In orthodontic treatment for people in their 40s and 50s, the main focus is changes in the mouth area, such as nasolabial folds and an elongated philtrum.
Starting around age 35, when soft tissue aging begins, patients over 35 may be at greater risk of having deeper nasolabial folds after extraction orthodontic treatment than younger adult patients.
Many people preparing for orthodontic treatment worry about changes in the mouth area after treatment, such as deeper nasolabial folds and a longer philtrum.
For nasolabial folds to become deeper, the front teeth would need to be moved back a lot, by more than 4–5 mm, as in extraction orthodontic treatment.
In other words, in non-extraction protrusion correction, where the goal is to move the front teeth back only about 2 mm, issues with nasolabial folds are uncommon.

23.07

23.07
We decided to treat with Clippy-C, placed a total of 6 mini-screws—4 in the upper jaw and 2 in the lower jaw—and proceeded with treatment.
Below, the entire dentition is pushed backward, and in the upper jaw the entire dentition is both pushed back and lifted upward.

22.09~24.04

22.09~24.04
Here is the before-and-after comparison after 1 year and 7 months of treatment.
Since the original alignment and bite were good, there is not much difference in the intraoral photos other than improvement in the angle of the protruding front teeth.

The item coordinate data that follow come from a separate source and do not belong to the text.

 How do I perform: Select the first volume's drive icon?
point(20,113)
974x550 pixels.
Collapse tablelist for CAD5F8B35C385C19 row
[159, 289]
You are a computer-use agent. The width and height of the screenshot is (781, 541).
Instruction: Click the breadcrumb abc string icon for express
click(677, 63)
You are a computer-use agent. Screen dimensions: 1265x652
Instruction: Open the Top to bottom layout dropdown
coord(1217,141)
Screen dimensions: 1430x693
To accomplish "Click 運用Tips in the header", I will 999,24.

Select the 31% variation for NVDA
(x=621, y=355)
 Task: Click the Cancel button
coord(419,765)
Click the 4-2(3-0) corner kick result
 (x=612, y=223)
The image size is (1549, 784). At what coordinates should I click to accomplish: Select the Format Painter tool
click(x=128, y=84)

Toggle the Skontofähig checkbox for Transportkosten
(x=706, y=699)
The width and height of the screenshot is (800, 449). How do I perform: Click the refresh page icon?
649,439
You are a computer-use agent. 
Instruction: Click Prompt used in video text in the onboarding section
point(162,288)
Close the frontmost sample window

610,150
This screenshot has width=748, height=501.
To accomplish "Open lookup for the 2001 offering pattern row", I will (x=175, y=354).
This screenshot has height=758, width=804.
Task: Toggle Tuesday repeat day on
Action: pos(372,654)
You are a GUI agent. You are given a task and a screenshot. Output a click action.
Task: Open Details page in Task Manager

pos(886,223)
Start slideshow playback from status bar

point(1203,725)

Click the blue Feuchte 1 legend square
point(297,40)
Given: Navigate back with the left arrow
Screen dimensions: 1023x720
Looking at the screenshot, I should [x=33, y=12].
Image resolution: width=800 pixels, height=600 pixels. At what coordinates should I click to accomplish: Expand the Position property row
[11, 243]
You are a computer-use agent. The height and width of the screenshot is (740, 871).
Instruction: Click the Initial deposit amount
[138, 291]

If you look at the superimposed X-rays before and after treatment, the retreatment effect is clearly visible.
With intrusion and posterior movement of the entire dentition, substantial autorevolution of the lower jaw occurred.
In general, treatment aims for about 2 mm, but in this case, about 3 mm occurred.
The area that had looked like a receding chin improved, and the chin dimple relaxed, creating a more natural line from the lower lip to the chin.
When autorevolution occurs, the chin tip moves upward, and from the front the vertical length of the lower face becomes shorter, making the face appear smaller.
Also, due to autorevolution, the chin tip moves slightly forward.
So in cases of a small lower jaw and a receding chin, since the receding-chin appearance also improves, intrusion orthodontics is actively recommended.
However, conversely, if the lower jaw is large and well developed, it is not recommended, because it would be undesirable for the chin tip to move further forward.

22.09~24.04

22.09~24.04
The most noticeable effect is that, by resolving the protrusion, the lips can close comfortably.
The nasolabial folds, which many patients worry about, did not deepen compared with the beginning.
If the front teeth had been moved back more than 2–3 mm, the nasolabial folds might have become deeper than they were initially.